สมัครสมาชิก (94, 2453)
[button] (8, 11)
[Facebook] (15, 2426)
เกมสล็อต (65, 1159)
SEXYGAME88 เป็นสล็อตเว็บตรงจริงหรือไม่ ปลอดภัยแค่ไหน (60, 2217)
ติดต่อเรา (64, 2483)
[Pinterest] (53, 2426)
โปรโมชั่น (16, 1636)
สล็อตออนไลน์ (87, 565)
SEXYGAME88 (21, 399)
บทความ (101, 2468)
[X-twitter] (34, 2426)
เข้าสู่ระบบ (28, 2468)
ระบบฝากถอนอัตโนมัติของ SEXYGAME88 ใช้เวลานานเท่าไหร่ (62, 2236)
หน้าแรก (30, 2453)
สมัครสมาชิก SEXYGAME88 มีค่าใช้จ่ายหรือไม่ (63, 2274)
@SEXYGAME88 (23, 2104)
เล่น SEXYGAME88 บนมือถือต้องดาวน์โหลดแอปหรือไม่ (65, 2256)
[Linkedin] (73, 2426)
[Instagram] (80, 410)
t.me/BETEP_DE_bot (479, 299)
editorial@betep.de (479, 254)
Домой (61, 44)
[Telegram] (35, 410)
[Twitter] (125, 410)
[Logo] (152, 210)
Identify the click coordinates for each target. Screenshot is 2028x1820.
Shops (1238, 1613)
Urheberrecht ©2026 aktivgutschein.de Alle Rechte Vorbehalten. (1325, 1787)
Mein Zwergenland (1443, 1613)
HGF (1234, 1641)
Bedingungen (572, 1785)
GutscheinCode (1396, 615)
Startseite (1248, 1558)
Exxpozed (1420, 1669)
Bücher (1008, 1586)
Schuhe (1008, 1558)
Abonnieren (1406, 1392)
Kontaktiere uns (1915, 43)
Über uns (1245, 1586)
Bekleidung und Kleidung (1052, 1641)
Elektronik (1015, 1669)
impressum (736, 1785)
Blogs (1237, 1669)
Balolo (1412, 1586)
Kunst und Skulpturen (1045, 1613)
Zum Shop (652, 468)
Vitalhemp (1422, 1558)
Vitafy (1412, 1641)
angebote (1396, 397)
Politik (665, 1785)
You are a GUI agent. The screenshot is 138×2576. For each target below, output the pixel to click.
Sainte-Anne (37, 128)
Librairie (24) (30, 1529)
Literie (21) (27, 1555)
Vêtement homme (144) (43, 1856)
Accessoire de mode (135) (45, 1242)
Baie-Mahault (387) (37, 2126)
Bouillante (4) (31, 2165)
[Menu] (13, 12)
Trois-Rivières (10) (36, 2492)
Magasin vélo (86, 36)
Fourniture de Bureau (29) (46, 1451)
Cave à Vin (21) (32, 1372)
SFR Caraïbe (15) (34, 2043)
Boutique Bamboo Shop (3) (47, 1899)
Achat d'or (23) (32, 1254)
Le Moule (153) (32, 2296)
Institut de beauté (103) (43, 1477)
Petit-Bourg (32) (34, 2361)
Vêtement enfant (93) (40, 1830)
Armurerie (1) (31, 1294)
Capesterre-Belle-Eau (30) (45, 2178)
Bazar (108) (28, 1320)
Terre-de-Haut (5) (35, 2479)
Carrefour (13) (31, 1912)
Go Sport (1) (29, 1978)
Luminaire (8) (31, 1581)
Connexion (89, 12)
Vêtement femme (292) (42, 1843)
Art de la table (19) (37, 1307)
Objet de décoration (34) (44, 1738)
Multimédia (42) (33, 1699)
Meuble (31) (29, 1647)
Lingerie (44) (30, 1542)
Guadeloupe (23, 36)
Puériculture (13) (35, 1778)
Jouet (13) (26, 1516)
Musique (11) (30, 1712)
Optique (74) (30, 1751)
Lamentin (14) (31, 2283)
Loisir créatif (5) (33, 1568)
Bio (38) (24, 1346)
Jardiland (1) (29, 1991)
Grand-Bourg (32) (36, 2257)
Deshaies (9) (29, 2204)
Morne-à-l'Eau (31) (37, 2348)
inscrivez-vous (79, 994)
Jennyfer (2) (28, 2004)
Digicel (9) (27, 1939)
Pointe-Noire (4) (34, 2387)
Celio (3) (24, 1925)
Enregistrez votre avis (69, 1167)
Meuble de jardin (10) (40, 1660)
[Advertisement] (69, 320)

◆ WHAT IS EXPECTED: From the entries, report each line that includes the word "Vêtement".

◆ ANSWER:
Vêtement homme (144) (43, 1856)
Vêtement enfant (93) (40, 1830)
Vêtement femme (292) (42, 1843)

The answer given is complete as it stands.